The request ->
Lay out the material below as a Markdown table with the columns Row and Line. Put each nonblank line in order, one per row, with its sequence number in Row.
________________
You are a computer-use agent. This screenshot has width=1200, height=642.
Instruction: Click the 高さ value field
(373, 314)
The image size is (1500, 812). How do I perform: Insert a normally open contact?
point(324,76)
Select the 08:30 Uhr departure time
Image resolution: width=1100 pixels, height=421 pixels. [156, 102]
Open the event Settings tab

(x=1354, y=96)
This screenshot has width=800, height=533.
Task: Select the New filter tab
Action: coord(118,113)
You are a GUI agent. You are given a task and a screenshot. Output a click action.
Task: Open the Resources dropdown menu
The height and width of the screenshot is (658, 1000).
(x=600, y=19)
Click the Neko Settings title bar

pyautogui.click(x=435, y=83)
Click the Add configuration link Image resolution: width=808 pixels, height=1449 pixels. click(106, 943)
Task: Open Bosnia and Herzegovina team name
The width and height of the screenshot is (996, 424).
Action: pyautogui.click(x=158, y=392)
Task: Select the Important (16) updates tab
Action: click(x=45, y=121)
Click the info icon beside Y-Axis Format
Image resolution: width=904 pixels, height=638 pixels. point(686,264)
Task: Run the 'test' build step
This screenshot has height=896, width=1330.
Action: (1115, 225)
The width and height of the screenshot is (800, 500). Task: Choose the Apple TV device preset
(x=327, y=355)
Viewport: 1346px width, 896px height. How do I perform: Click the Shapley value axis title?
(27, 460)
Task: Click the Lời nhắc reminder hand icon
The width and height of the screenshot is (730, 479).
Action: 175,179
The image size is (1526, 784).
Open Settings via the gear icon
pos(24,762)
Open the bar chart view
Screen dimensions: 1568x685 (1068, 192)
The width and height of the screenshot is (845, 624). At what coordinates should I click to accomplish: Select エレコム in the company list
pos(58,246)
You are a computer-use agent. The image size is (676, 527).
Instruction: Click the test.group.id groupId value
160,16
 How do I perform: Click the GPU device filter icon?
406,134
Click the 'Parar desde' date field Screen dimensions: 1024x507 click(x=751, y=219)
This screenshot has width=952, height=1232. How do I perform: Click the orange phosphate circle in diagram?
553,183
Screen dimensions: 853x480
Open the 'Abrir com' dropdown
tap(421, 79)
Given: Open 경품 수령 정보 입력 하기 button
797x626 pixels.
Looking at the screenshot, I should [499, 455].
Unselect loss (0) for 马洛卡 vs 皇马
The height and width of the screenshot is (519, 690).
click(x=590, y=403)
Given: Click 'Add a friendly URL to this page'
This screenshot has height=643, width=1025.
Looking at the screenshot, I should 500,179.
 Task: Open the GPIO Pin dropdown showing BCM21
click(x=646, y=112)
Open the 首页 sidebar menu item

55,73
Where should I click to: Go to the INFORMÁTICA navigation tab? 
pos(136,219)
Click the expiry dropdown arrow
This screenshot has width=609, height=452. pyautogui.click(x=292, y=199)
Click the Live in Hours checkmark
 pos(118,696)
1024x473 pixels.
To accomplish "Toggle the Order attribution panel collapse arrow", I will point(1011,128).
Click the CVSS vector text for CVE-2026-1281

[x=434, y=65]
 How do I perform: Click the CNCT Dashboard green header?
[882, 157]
________________
Task response ->
| Row | Line |
|---|---|
| 1 | You are a computer-use agent. This screenshot has width=1200, height=642. |
| 2 | Instruction: Click the 高さ value field |
| 3 | (373, 314) |
| 4 | The image size is (1500, 812). How do I perform: Insert a normally open contact? |
| 5 | point(324,76) |
| 6 | Select the 08:30 Uhr departure time |
| 7 | Image resolution: width=1100 pixels, height=421 pixels. [156, 102] |
| 8 | Open the event Settings tab |
| 9 | (x=1354, y=96) |
| 10 | This screenshot has width=800, height=533. |
| 11 | Task: Select the New filter tab |
| 12 | Action: coord(118,113) |
| 13 | You are a GUI agent. You are given a task and a screenshot. Output a click action. |
| 14 | Task: Open the Resources dropdown menu |
| 15 | The height and width of the screenshot is (658, 1000). |
| 16 | (x=600, y=19) |
| 17 | Click the Neko Settings title bar |
| 18 | pyautogui.click(x=435, y=83) |
| 19 | Click the Add configuration link Image resolution: width=808 pixels, height=1449 pixels. click(106, 943) |
| 20 | Task: Open Bosnia and Herzegovina team name |
| 21 | The width and height of the screenshot is (996, 424). |
| 22 | Action: pyautogui.click(x=158, y=392) |
| 23 | Task: Select the Important (16) updates tab |
| 24 | Action: click(x=45, y=121) |
| 25 | Click the info icon beside Y-Axis Format |
| 26 | Image resolution: width=904 pixels, height=638 pixels. point(686,264) |
| 27 | Task: Run the 'test' build step |
| 28 | This screenshot has height=896, width=1330. |
| 29 | Action: (1115, 225) |
| 30 | The width and height of the screenshot is (800, 500). Task: Choose the Apple TV device preset |
| 31 | (x=327, y=355) |
| 32 | Viewport: 1346px width, 896px height. How do I perform: Click the Shapley value axis title? |
| 33 | (27, 460) |
| 34 | Task: Click the Lời nhắc reminder hand icon |
| 35 | The width and height of the screenshot is (730, 479). |
| 36 | Action: 175,179 |
| 37 | The image size is (1526, 784). |
| 38 | Open Settings via the gear icon |
| 39 | pos(24,762) |
| 40 | Open the bar chart view |
| 41 | Screen dimensions: 1568x685 (1068, 192) |
| 42 | The width and height of the screenshot is (845, 624). At what coordinates should I click to accomplish: Select エレコム in the company list |
| 43 | pos(58,246) |
| 44 | You are a computer-use agent. The image size is (676, 527). |
| 45 | Instruction: Click the test.group.id groupId value |
| 46 | 160,16 |
| 47 |  How do I perform: Click the GPU device filter icon? |
| 48 | 406,134 |
| 49 | Click the 'Parar desde' date field Screen dimensions: 1024x507 click(x=751, y=219) |
| 50 | This screenshot has width=952, height=1232. How do I perform: Click the orange phosphate circle in diagram? |
| 51 | 553,183 |
| 52 | Screen dimensions: 853x480 |
| 53 | Open the 'Abrir com' dropdown |
| 54 | tap(421, 79) |
| 55 | Given: Open 경품 수령 정보 입력 하기 button |
| 56 | 797x626 pixels. |
| 57 | Looking at the screenshot, I should [499, 455]. |
| 58 | Unselect loss (0) for 马洛卡 vs 皇马 |
| 59 | The height and width of the screenshot is (519, 690). |
| 60 | click(x=590, y=403) |
| 61 | Given: Click 'Add a friendly URL to this page' |
| 62 | This screenshot has height=643, width=1025. |
| 63 | Looking at the screenshot, I should 500,179. |
| 64 |  Task: Open the GPIO Pin dropdown showing BCM21 |
| 65 | click(x=646, y=112) |
| 66 | Open the 首页 sidebar menu item |
| 67 | 55,73 |
| 68 | Where should I click to: Go to the INFORMÁTICA navigation tab?  |
| 69 | pos(136,219) |
| 70 | Click the expiry dropdown arrow |
| 71 | This screenshot has width=609, height=452. pyautogui.click(x=292, y=199) |
| 72 | Click the Live in Hours checkmark |
| 73 |  pos(118,696) |
| 74 | 1024x473 pixels. |
| 75 | To accomplish "Toggle the Order attribution panel collapse arrow", I will point(1011,128). |
| 76 | Click the CVSS vector text for CVE-2026-1281 |
| 77 | [x=434, y=65] |
| 78 |  How do I perform: Click the CNCT Dashboard green header? |
| 79 | [882, 157] |